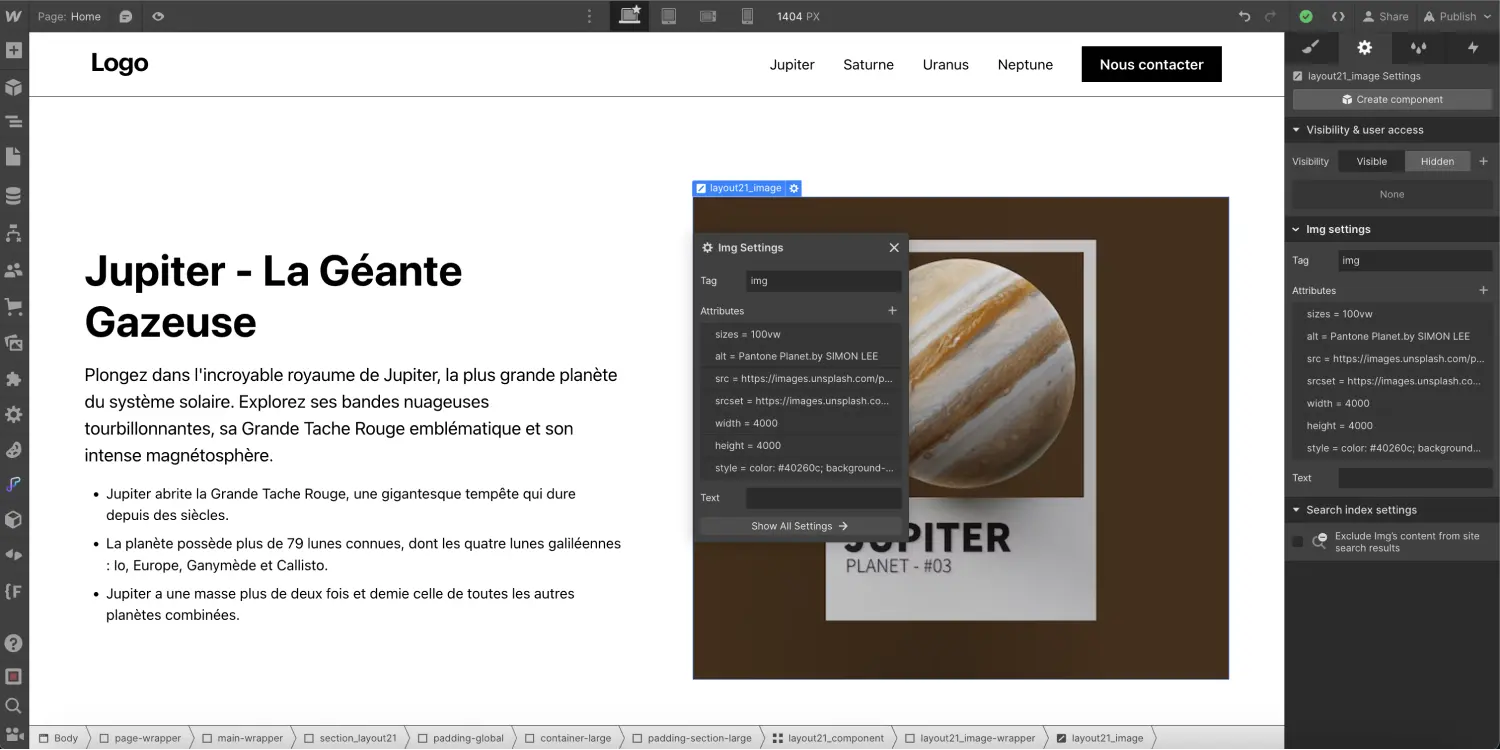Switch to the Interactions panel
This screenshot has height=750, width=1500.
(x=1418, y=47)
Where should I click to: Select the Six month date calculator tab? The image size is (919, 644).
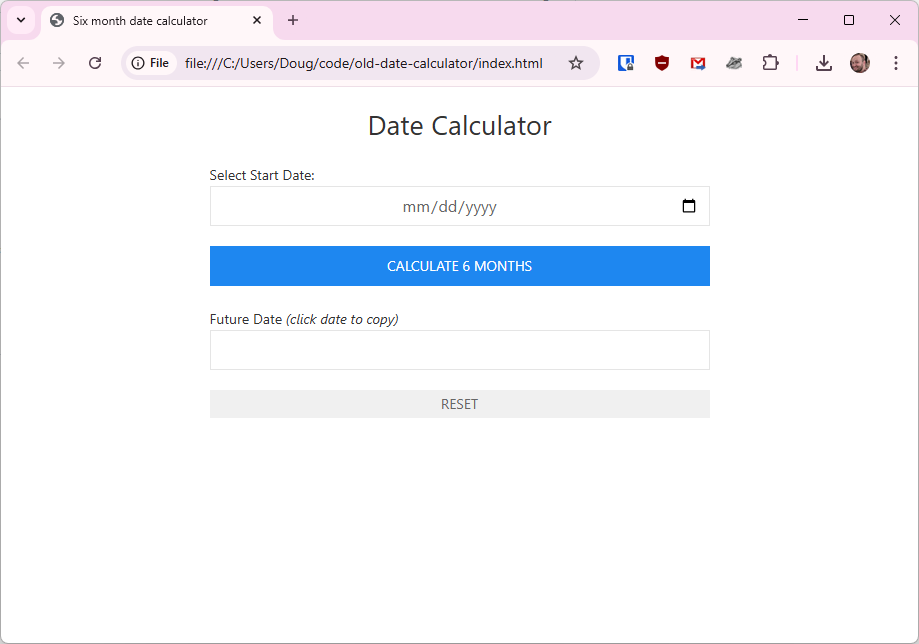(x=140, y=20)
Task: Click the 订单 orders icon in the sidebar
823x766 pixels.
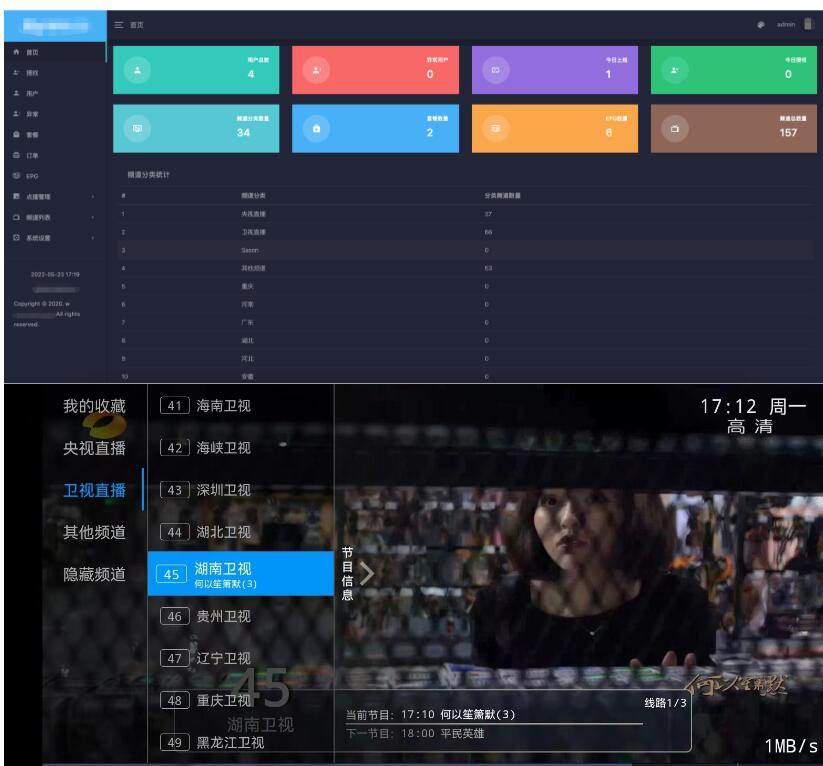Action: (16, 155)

====

THE TASK
Copy all of the data above line for line, without the pictures.

REPLY TO THE EXERCISE
Switch to the Interactions panel
This screenshot has height=750, width=1500.
(x=1418, y=47)
Where should I click to: Select the Six month date calculator tab? The image size is (919, 644).
(x=140, y=20)
Task: Click the 订单 orders icon in the sidebar
823x766 pixels.
Action: (16, 155)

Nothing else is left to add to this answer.